As long as the dividend is safe and likely to continue to grow, then I think you'll look at these types of opportunities as chances to buy stocks that might not otherwise be attractively priced.
Glaser: So, look for the ocean liners and not the dingeys in these choppy waters.
Peters: Like I said earlier, you could buy stocks of companies operating and domiciled in these individual emerging markets. As a U.S. investor, you get told so much about the diversification benefit of international investing. But I feel like I'm at a competitive disadvantage if I am, myself, looking at a company in Brazil. I don't know Portuguese, for starters. I am not an expert in the way their security markets are regulated and how they operate, or how strong their banking system is. It's better for most people to leave those kinds of decisions either to money managers, through mutual funds or ETFs that are able to discern what's going on directly and then make decisions for you. Of course, they're going to charge something, and that will come out of your return
Or, what I like better: If I own Procter & Gamble, I'm going to assume that those guys know what is going on in all these different markets that they're operating in. They are going to control their risks and try to extract rewards as best as they can. Meanwhile, my dividends are paid in dollars. The financial statements are in dollars. They are under regulation and legal frameworks that I understand.

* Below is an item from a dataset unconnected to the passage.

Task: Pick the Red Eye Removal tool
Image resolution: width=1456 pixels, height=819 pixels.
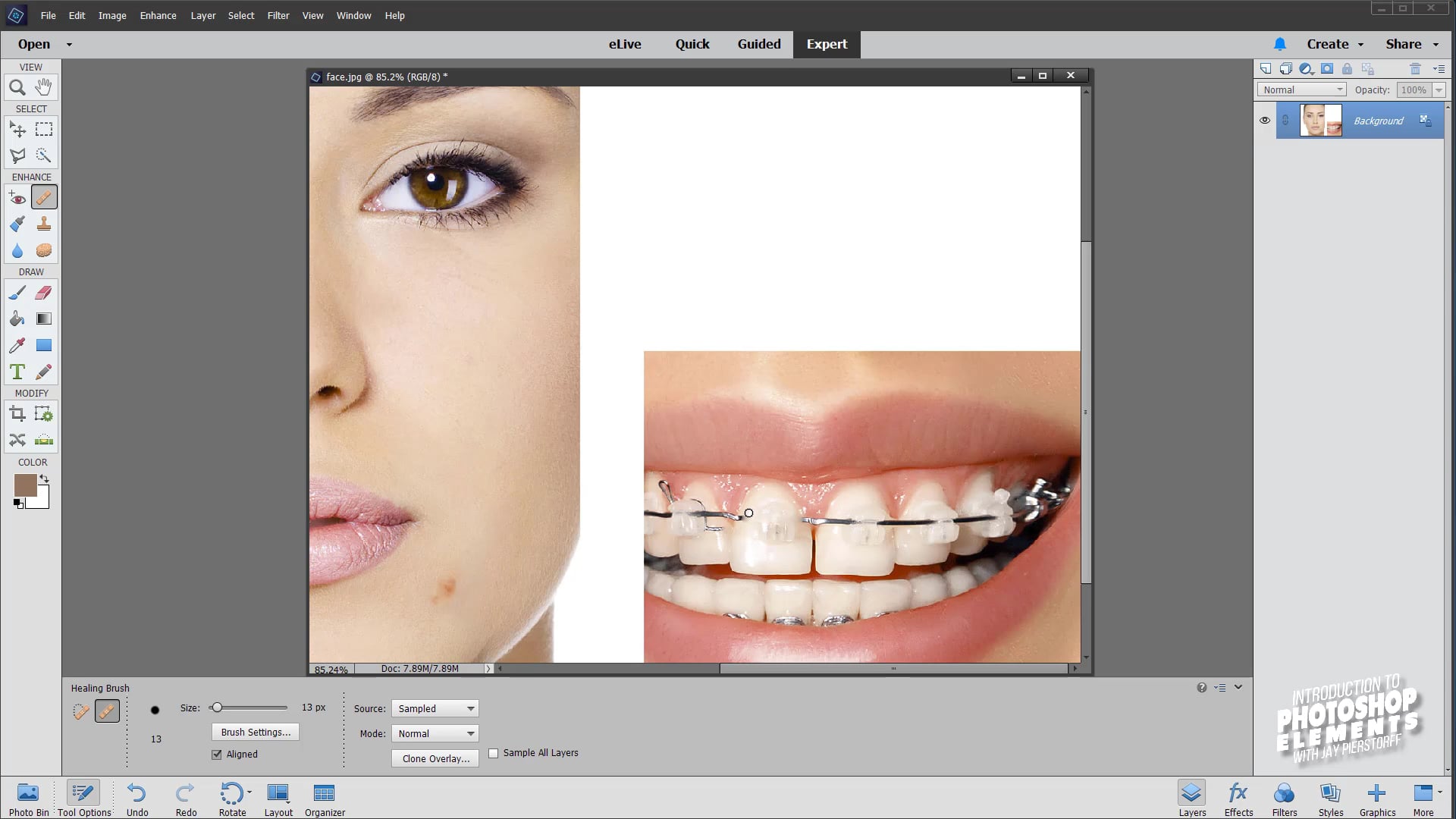Action: [17, 198]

As long as the going doesn't get so rough that I have to worry about Procter & Gamble's dividend--and frankly, I can't imagine that happening at this stage--then I can have them essentially as a risk buffer. I'm still getting my dividend; in all likelihood, that dividend continues to grow. And I'll benefit from the long-term growth and their expertise that they can bring to bear in these emerging markets.
Glaser: Josh, thanks for sharing your thoughts with me today.
Peters: Thank you, Jeremy.
Glaser: For Morningstar, I'm Jeremy Glaser.